Trois facteurs prédictifs indépendants de l’utilisation de la sucette ont été identifiés chez ces nourrissons : une alimentation autre qu’un allaitement maternel exclusif, la naissance de l’enfant par césarienne et la position de l’enfant dans la fratrie (aîné ou enfant unique plus spécifiquement). En revanche, les antécédents et la symptomatologie récente des nourrissons, ainsi que les caractéristiques des parents et des médecins ne sont pas apparus comme étant déterminants dans l’usage ou non de la sucette par les nourrissons.

Les médecins étaient partagés entre cliniciens pas du tout ou peu favorables à la sucette (51 %) et médecins assez ou très favorables à son usage (49 %). De leur côté, les parents de nourrissons utilisateurs de sucette la considéraient comme étant assez ou très utile dans 93 % des cas. Globalement, les bénéfices et risques perçus par les médecins étaient cependant similaires à ceux des parents.

L’auteur déclare ne pas avoir de liens d’intérêts avec la rédaction de cet article.

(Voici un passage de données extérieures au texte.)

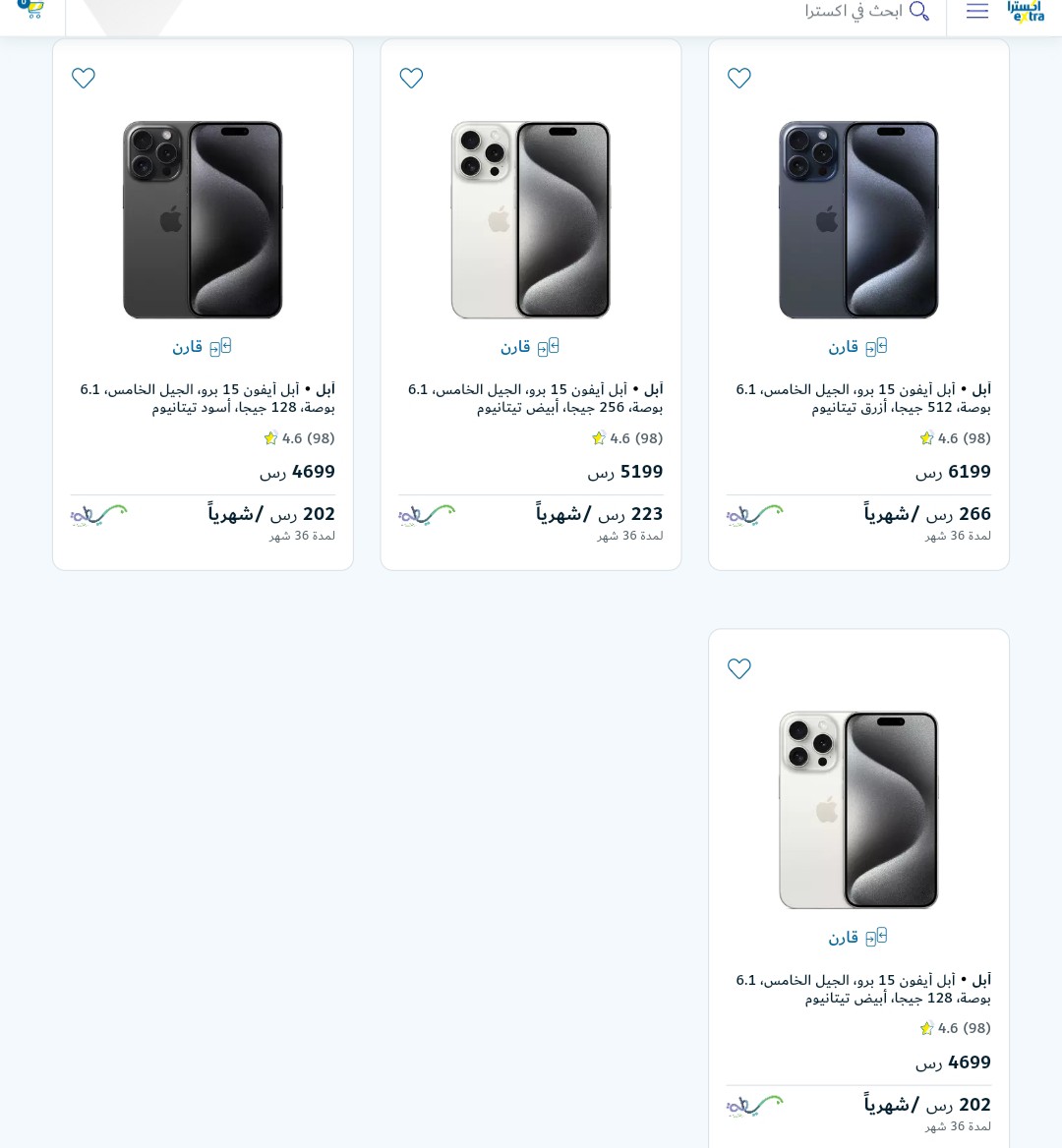The image size is (1062, 1148).
Task: Compare the 512GB blue titanium iPhone
Action: click(858, 347)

  1. Nelson AM. A comprehensive review of evidence and current recommendations related to pacifier usage. Journal of Pediatric Nursing 2012 ; 27 : 690-9.
  2. Garbin CA, Garbin AJ, Martins RJ et al. Prevalence of non-nutritive sucking habits in preschoolers and parents’ perception of its relationship with malocclusions. Cien Saude Colet 2014 ; 19 : 553-8.